Symptoms during the attack phase generally include throbbing pain, sensitivity to light, sound, and odors, lightheadedness, and nausea and vomiting.

 

Postdromal Migraine Phase

After your migraine attack, you enter the postdromal phase, which lasts as long as a day. Symptoms of this phase include (6) exhaustion, drowsiness, confusion, and head pain from sudden movements.

 

A woman relaxing on the grass, headline "25 Natural Migraine Remedies"

 

25 Natural Migraine Remedies

These remedies are grouped into three main migraine causes: stress, toxicity, nutrient deficiencies, and comfort measures. Controlling these causes can both relieve and help prevent migraines.

The last group of remedies is comfort measures that can help relieve migraine symptoms but not treat the underlying cause.

 

1. Treat It Early

Take action as soon as you feel migraine symptoms.

If you use medication, the American Headache Society recommends taking it during the prodromal phase of your migraine, when you start to experience migraine symptoms. This gives you the best chance of relieving and avoiding a severe migraine.

 

Stress and Migraines

Stress is a common cause of migraines, but the effects can last for years.

A review of migraine studies found that patients report stress as a migraine trigger in 50% to 80% (7) of cases. Further, patients with higher stress levels in the previous year reported a higher rate of migraine attacks.

These findings suggest that stress may initiate migraine susceptibility and chronic migraines.

 

2. Drink The Right Amount of Water

Dehydration is a common cause of headaches and migraines (8).

In one small study, 40% of respondents reported that “insufficient fluid intake” possibly caused their migraine attacks (9).

In another study, researchers reasoned that headache pain comes from the meninges, and dehydration could prolong migraine attacks and lead to impaired concentration and irritability (10).

For example, one study found that mild dehydration may change how people think and feel (8). Dehydration can make your migraine symptoms feel worse than usual.

Drinking more water for migraines is a low-risk, low-cost remedy. It can relieve headache symptoms in most dehydrated migraine sufferers within 30 minutes to 3 hours (11).

To stay hydrated, drink at least one ounce of water for every two pounds of body weight. Also, eat plenty of liquid-rich foods, such as fresh fruits and vegetables.

Drink water consistently throughout the day if you have a migraine, and sip water slowly to avoid an upset stomach. Or, suck on ice chips.

Also, avoid foods or beverages high in sodium, caffeine, and alcohol.

 

3. Relieve Pressure on Your Head

A hat, headband, helmet, glasses, goggles, or ponytail that is too tight can cause a headache.
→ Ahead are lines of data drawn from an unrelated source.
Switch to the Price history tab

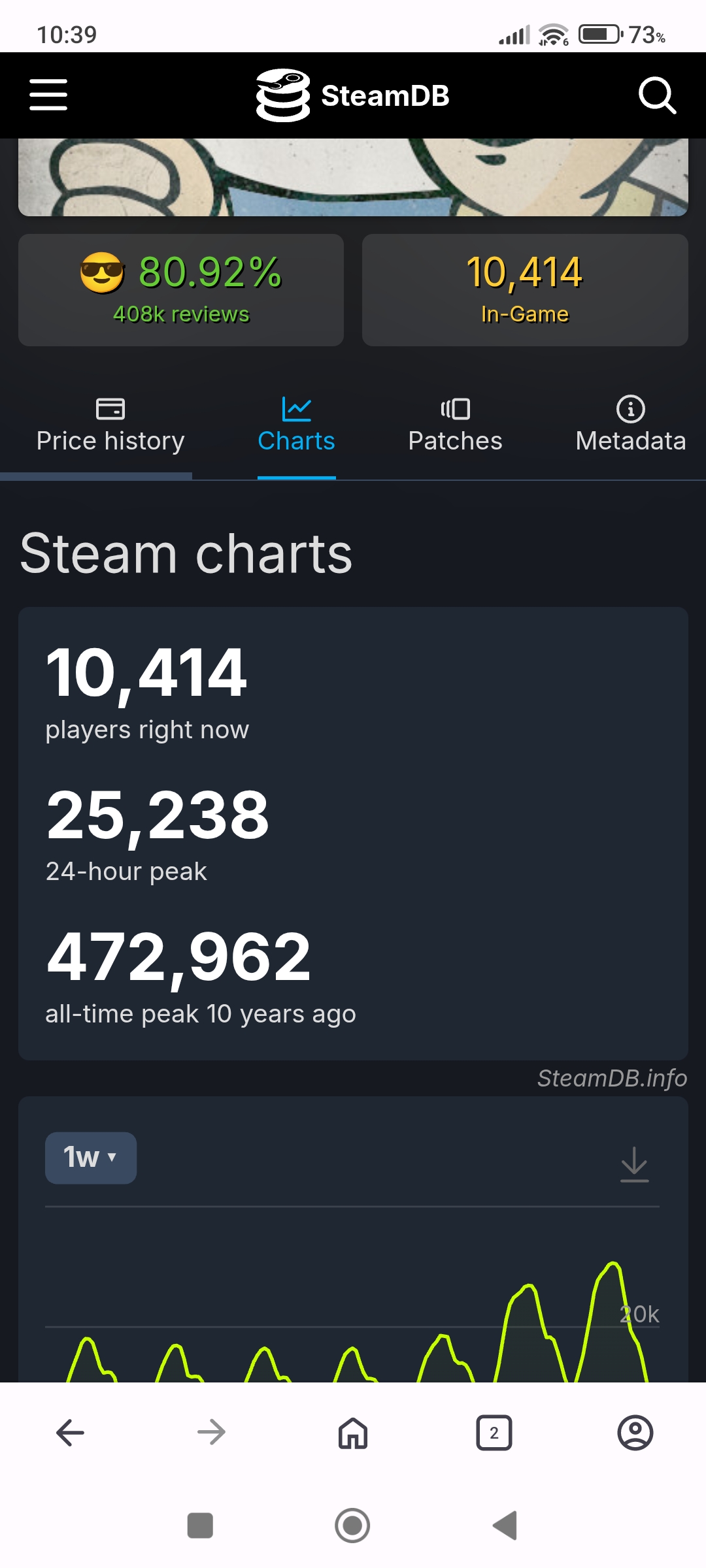pyautogui.click(x=110, y=426)
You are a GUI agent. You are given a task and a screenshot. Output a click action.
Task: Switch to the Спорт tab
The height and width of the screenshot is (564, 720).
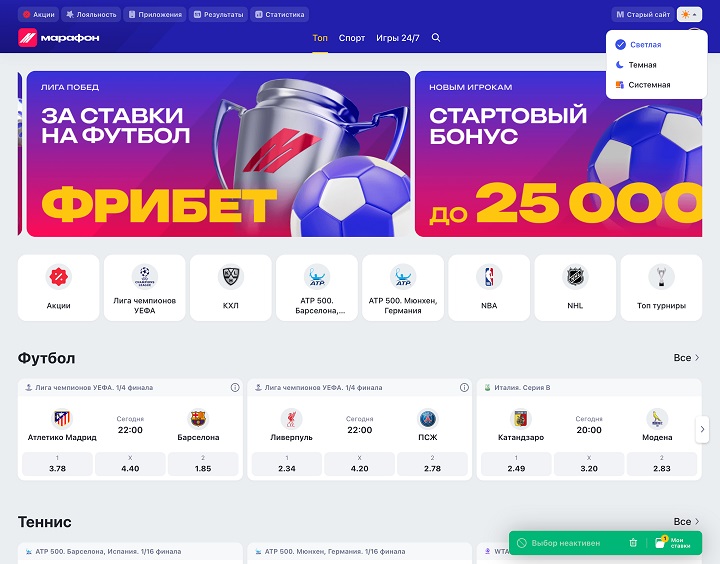352,38
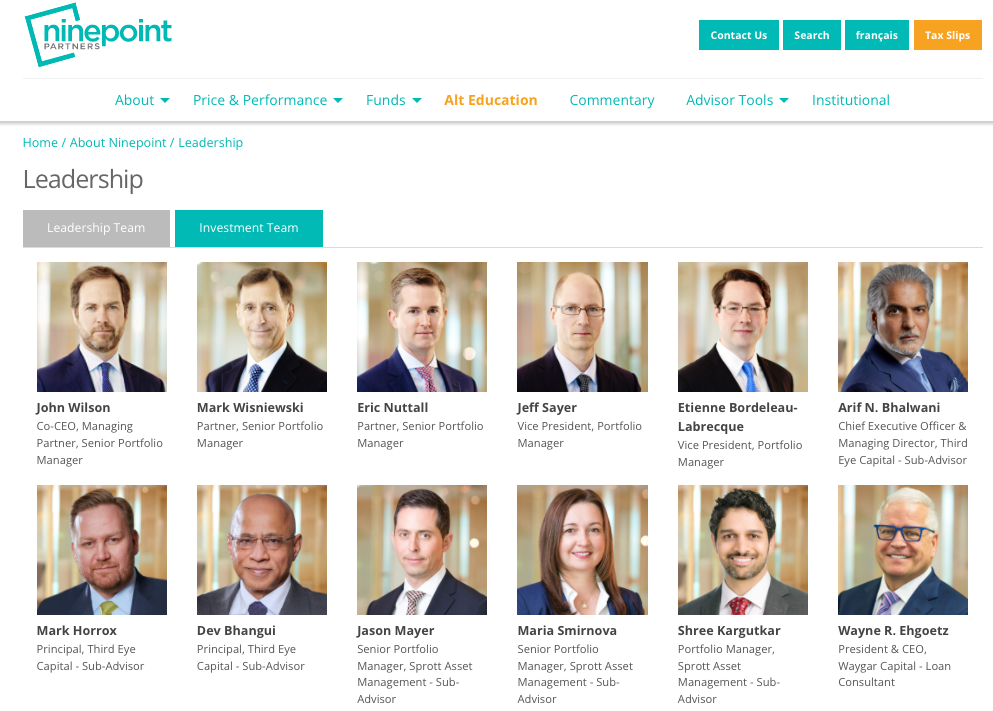Click Maria Smirnova's profile photo

point(583,550)
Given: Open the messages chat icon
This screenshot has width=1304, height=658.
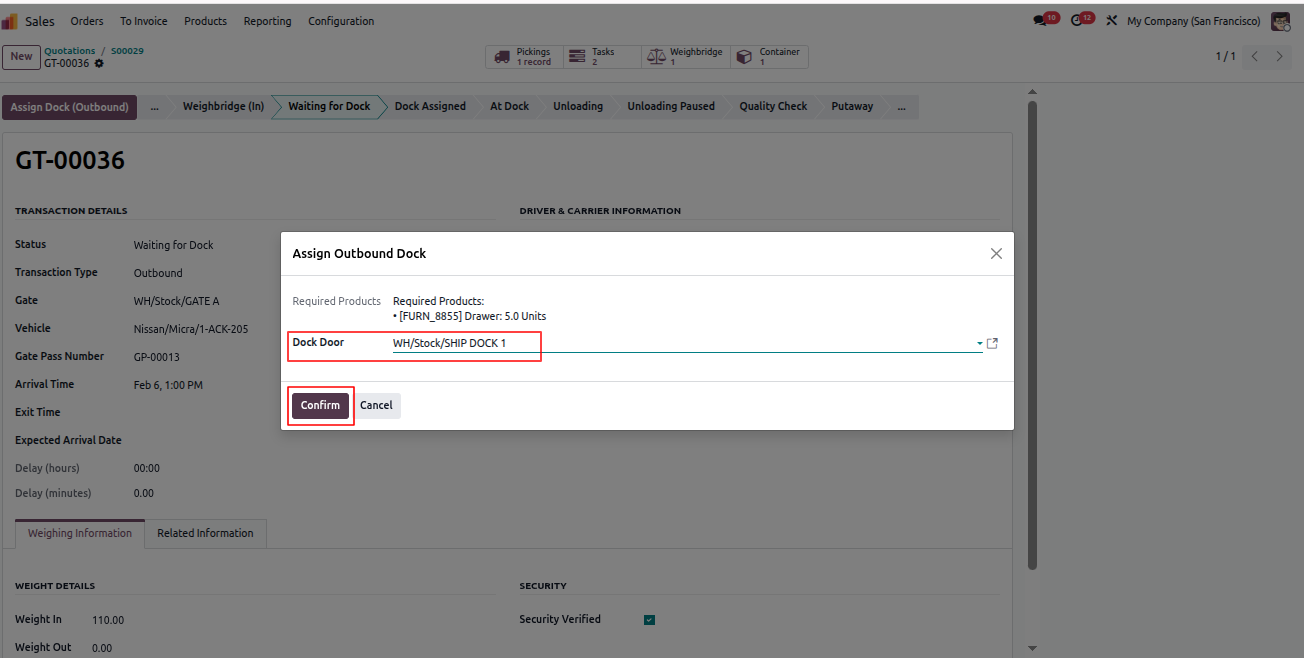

Similarly, if worn for a long time, they can constrict the blood vessels in your head.

One study of 93 women found that loosening hair can instantly relieve migraine pain (12). Four women relieved their migraine pain immediately, 32 women within half an hour, and five women within an hour.

This “ponytail headache” is believed to be caused by pericranial muscle fascia and tendon traction. The researchers stated, “Distinguishing intracranial from extracranial headache is essential in diagnosis and treatment.”

They mean that you should determine if your headache is caused by pressure on your head before treating your migraine.

 

4. Get Out of the Light

Bright or flickering lights can trigger and progress migraines. If you have migraine symptoms, avoid sunlight, bright indoor lighting, and computer/phone screens.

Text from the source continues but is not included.